I can see it visually that one items coefficient does fall or increase, but what algorithm should I use to find it out over all of these items?

I am not strong in maths, but I was googling about it, and found out about regression, but not sure how to exactly use it.

Can you give me a hint or suggestion, which algorithm I should use to analyze this data?

1

There are 1 best solutions below

6
On

The resulting price of $i^{th}$ item is a sum (or product, or some another combination) of many random variables. The only way to define the bounds of possible result is to find probability distributions of the most meaningful ones and guess about how are they connected using some tests.

Statement: N objects, each one have almost continuous function $P_i(t)$ where $P$ - price, $t$ - time.

Question: what can we say about $P_i$ and how it changes over time?

I see 3 possible solutions:

  • Define several most important random variables $(v_1,v_2,...)$ and try to find $f_i$ such that $P_i = f_i(v_1,v_2,..)$ where $P_i$ - price of $i^{th}$ item. You can do it by making/refuting hypotheses (long iterational process). Don't forget, $v_j$ may change over time periodically (for example, peoples usually start buying useless stuff in december 20-31). This is a way of R&D (never ends and may not give concrete results).

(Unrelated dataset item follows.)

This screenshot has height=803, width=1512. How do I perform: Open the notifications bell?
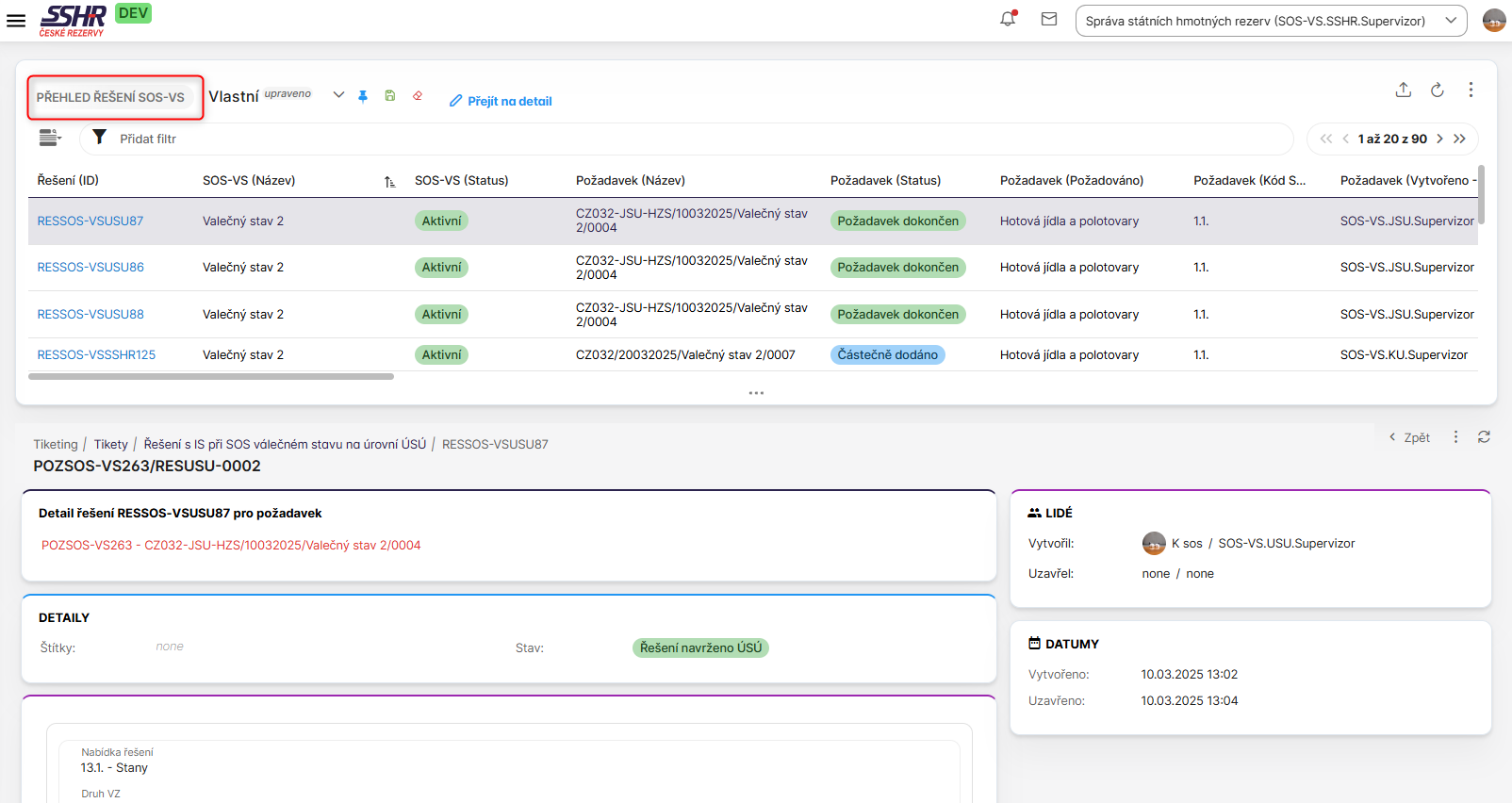(1008, 19)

  • Find some mathematical model in papers/blogs/conferences materials and try to apply it for your data. Choose model from related sphere, there is no some good standart approaches for all possible data, because online shop differs from shoes store. It's possible to find some approximations/facts that may help . For example - suppose we know how many visitors online store has and how many purshcases were made. What can we say about visual design efficiency? I'm sure someone has already made some research steps to find it out.

  • Find a company or analytics service, pay some $, and they will do both prevous steps for you (most probably, not so good as you expect).

=================================================

Regression is the method to estimate the dependence of random var $Y$ from $X$ using some mathematical model + some amount of data. For example linear regression $$Y = K*X + B$$ where $X$ - problem difficulty, $Y$ - time needed to solve it. Find good values for $K$ and $B$ by least square method using your data. Check you model by suitable statistical test (Fisher's or Pearson's tests) and make a conclusion whether linear model is adequate (in this case - no, there must be qudratic or even cubic dependence). Moreover, maybe $Y$ is the result of two or more random variables $Y = f(X,Z,..)$.